━━ Extract provided ━━

Hey Shanaka,

This patch based on lastest 2.x branch. You can download code of lastest
2.x from github[1] Then you apply the patch.

[1] https://github.com/apache/nutch/archive/2.x.zip


2014-03-12 16:08 GMT+02:00 Shanaka Jayasundera <[email protected]>:

> Hi Talat,
>
> I am trying your new patch, do i need to still need to start with zip file
> or its sufficient to take latest patch ?
>
> Thanks,
> Shanaka
>
>
> On Wed, Mar 12, 2014 at 7:57 AM, Shanaka Jayasundera 
> <[email protected]>wrote:
>
>> Hi Talat,
>>
>> Yes I add like following,
>>
>> <field name="meta_*" type="string" stored="true" indexed="true"/>
>> Also I tried giving the full name as field name.
>>
>> Thanks,
>> Shanaka
>>
>>
>> On Wed, Mar 12, 2014 at 7:52 AM, Talat Uyarer <[email protected]> wrote:
>>
>>> Hi Shanaka,
>>>
>>> Did you add meta field your schema of solr ?

━━━

**Stated goal A:**
Translate this sentence from the email thread into Spanish: "Also I tried giving the full name as field name."
**Stated goal B:**
In the email thread, shorten the paragraph beginning "This patch based on lastest 2.x branch" into a brief list of steps, keeping its main facts.
The items that come next have nothing to do with the email thread.

━━ Rows ━━

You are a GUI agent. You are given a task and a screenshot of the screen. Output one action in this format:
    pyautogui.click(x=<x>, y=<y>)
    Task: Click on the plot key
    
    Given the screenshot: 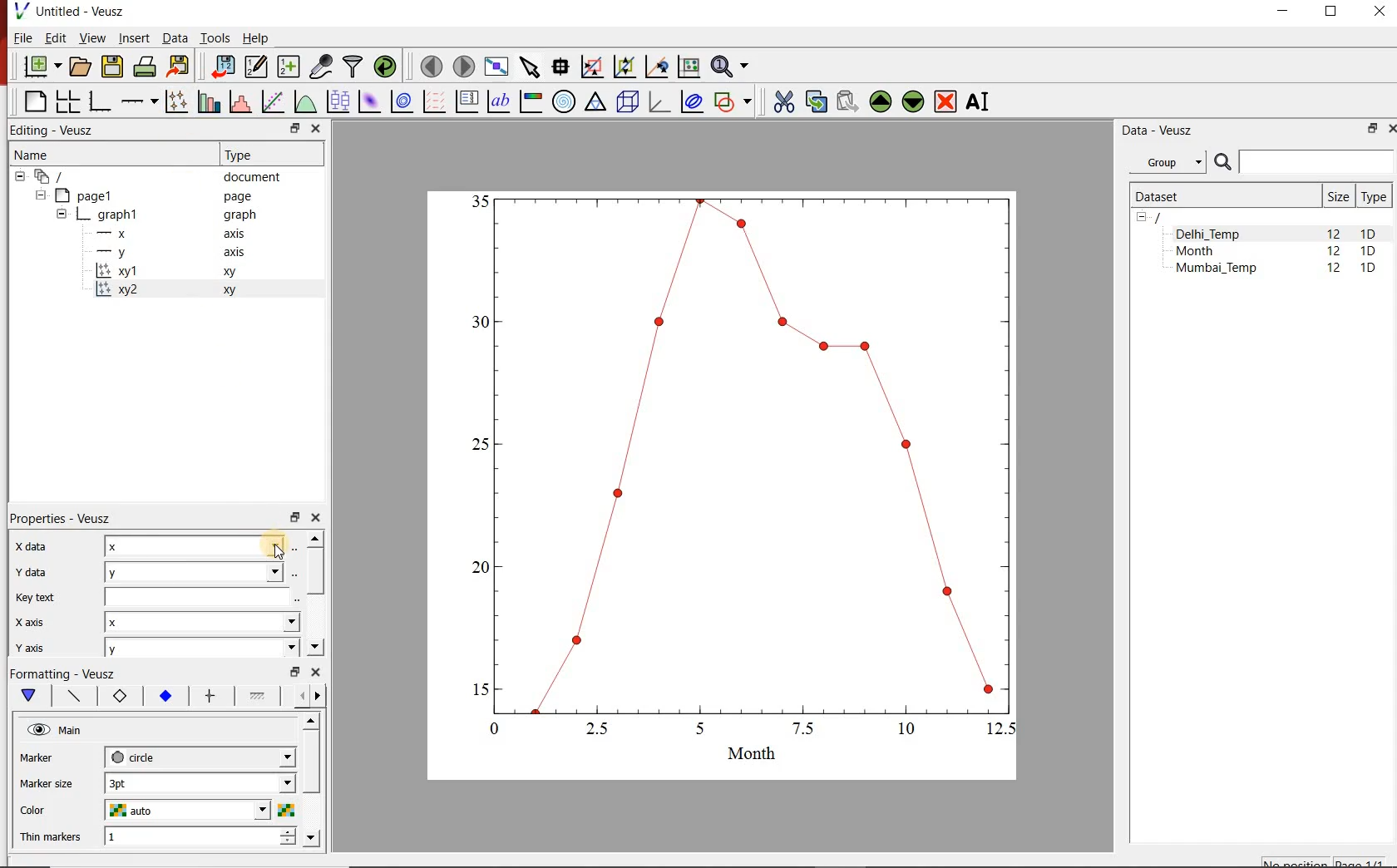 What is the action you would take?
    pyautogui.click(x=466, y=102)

━━━

**Task solution A:**
También intenté poner el nombre completo como nombre del campo.

**Task solution B:**
- The patch is based on the latest 2.x branch.
- Download the latest 2.x code from GitHub.
- Apply the patch to that code.